I got to my appointment and they did the ultrasound first. They were looking to make sure my lining was under 5 mm. It was!!! It measured 3 mm!! Ok, my body was responding, at least according to this measurement!
But the technician still had to see what my ovaries were doing, as that was the point of doing the Lupron injections, to essentially put me into menopause, shut down my system. Well, calming my fears was the information that both my ovaries are sleeping! Yay!!
The last part was drawing blood to check my estrogen levels. They are a great low level, so I’m clear to start my next regiment tomorrow, which is adding estrogen back into my body to thicken up my lining! And every few days I will be adding more until I am up to 2 mg 3 times a day! Now I wonder what side effects I’ll get…stay tuned (as I told my hubby).
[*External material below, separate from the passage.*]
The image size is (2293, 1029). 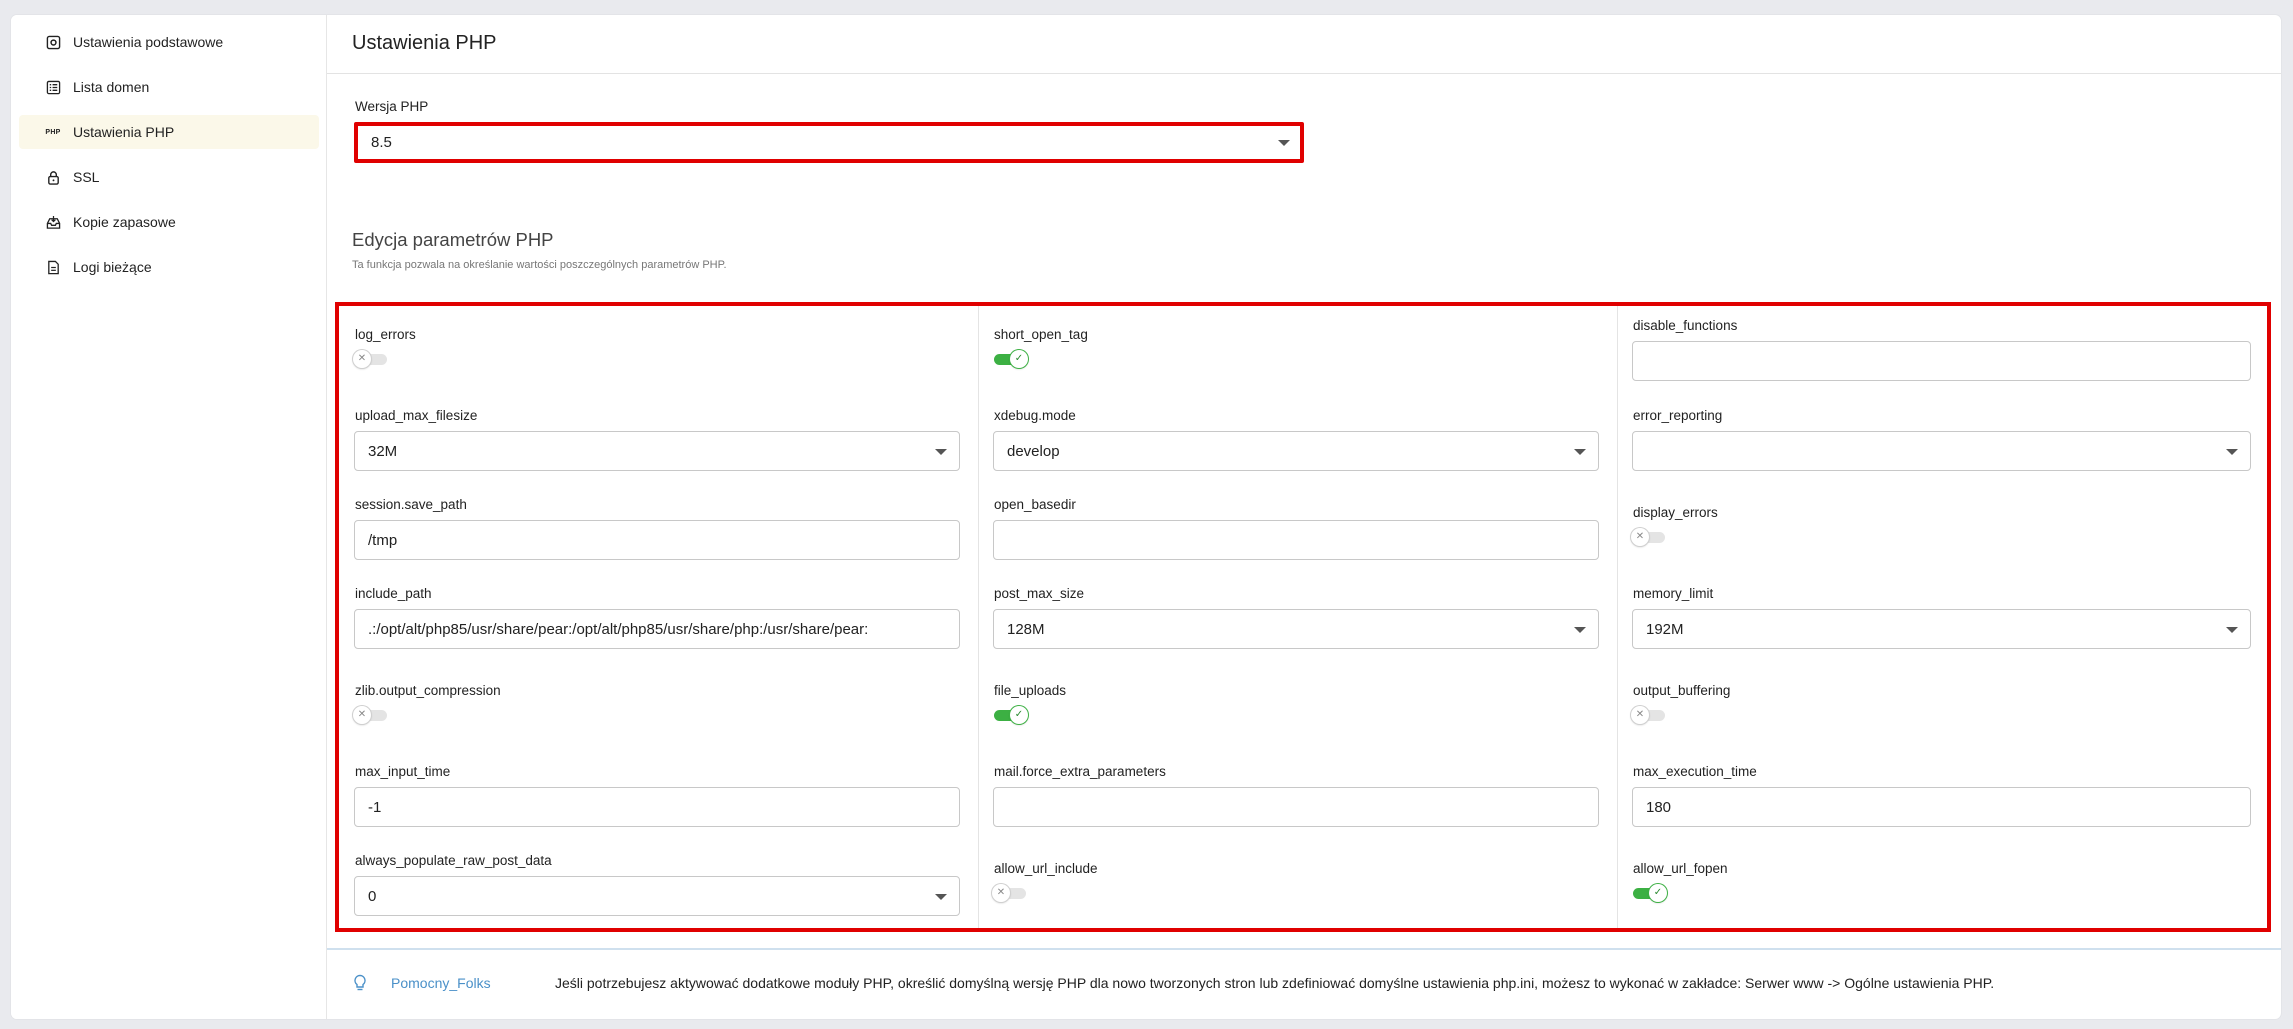 I want to click on disable-functions-input, so click(x=1942, y=361).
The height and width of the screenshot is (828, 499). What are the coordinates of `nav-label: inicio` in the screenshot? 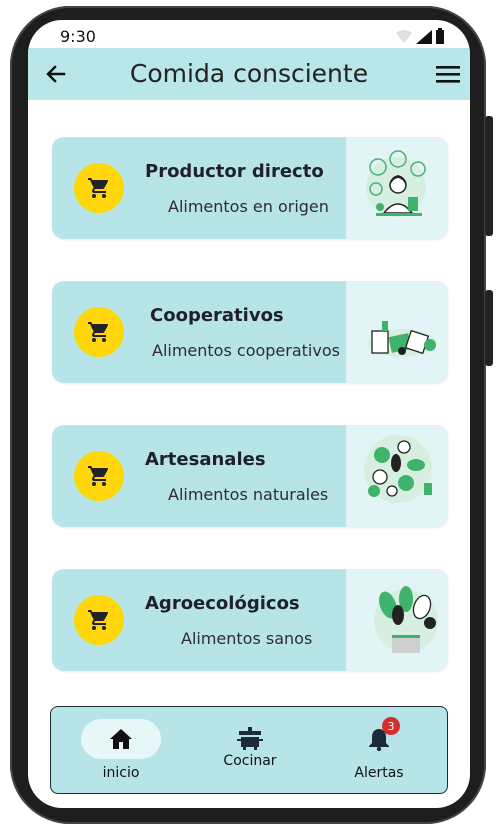 It's located at (121, 773).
When I got back to my car, the song Impossible by Building 429 was on. I seriously couldn’t believe it. The words are PERFECT! (Click on the link to see for yourself!) Through doing this surrogacy journey, and the fact that Travis and Tory are so trusting of me with their baby (in 3 weeks from today!!!!), we are going to rise above the typical with this dream that we all have, even if it does seem like it’s a million miles away! And it may take a little bit of time to see and believe what could actually happen, but I know that anything is possible when we trust the God of miracles!!
(And just in case, I wore my new Unicorn TOMS for good luck!)